Up and Running With Fast.ai and Docker · The Future Has Arrived

Last Monday marked the start of the latest series of Fast.ai courses: Cutting Edge Deep Learning For Coders. If you have an interest in data science and haven’t heard of Fast.ai, you should check them out. Fast.ai is a community started by Jeremy Howard and Rachael Thomas in 2016. It now includes an impressive set of courses and a machine learning library by the same name. What sets them apart is their practical no nonsense approach to solving data science problems by example. In this post, I’m sharing two Fast.ai docker files which provide a data science environment based on the Fast.ai library, as well some tips for getting up and running with docker quickly.

Why Docker?

Docker provides a software layer that sits above the operating system to support containerization. Virtual machines have been around for years but docker is more lightweight. With the development of Nvidia-Docker, GPU support is baked into the docker environment.

Three reasons you might want to use docker for data science are:

Plug and Play: Once you’ve installed the Nvidia-Docker server on your host machine, you run a docker image to create a container. There are thousands of docker images pre-build by companies like Nvidia with software like CUDA already installed. Once you have the image you need, you’re ready to go.

Easy Configuration: Your docker image is based on a docker file which is a script for building the image. Adding or removing software is as easy as modifying the docker file and rebuilding the image. From the docker file you can also import an existing image and add to it using the FROM command (see the Docker Files section below for details)

Containerization: Because the docker container separates your operational software environment from the host operating system, you get the benefits of containerization. There are lots of benefits to containerization, but the one I really like is the capability to manage potential software conflicts or dependency issues at the container level without permanently changing the operating system. If things get ugly you can erase the docker image as if it never existed.

Caveats

Firstly, Docker containers need root privileges to run, which may pose security issues in some corporate settings.

Secondly, Docker doesn’t run natively on Windows or OSX. To use docker with these platforms you need to introduce an additional layer of virtualization, such as Docker For Windows or Docker for Mac.
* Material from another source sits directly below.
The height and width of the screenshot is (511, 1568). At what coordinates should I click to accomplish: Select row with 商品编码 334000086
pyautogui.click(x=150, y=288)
According to this article performance is improving, but still lags bare metal Linux installations. However nvidia-docker is still not supported on Windows and Mac. Given the importance of a GPU for deep learning, Docker probably doesn’t make sense if you want to use Windows or Mac. The docker files have been developed for systems with a GPU supported by nvidia-docker.

Installation on Host

The homepage for Nvidia-Docker provides a useful starting point for installing the software on your host machine. There are also many tutorials online providing guides for the various flavors of linux and other operating systems. Nvidia-Docker is an additional software package that supplements the core docker installation. Its job is to interface with the Nvidia drivers on the host which control the GPU hardware. The Nvidia driver version on the host machine will determine the version of CUDA you can run in the container. Once you know the driver version you have on the host, you can check the compatible CUDA version here.

Docker Files

The repo contains two docker files

fastai.latest.cuda8
fastai.latest.cuda9

You can access the repo here. The docker files support nvidia-docker for versions 8 and 9 of cuda respectively. Both images inherit from an ubuntu16.04 image with CUDA. The differences between the two files are:

The cuda version installed on the OS, being 8 and 9 respectively.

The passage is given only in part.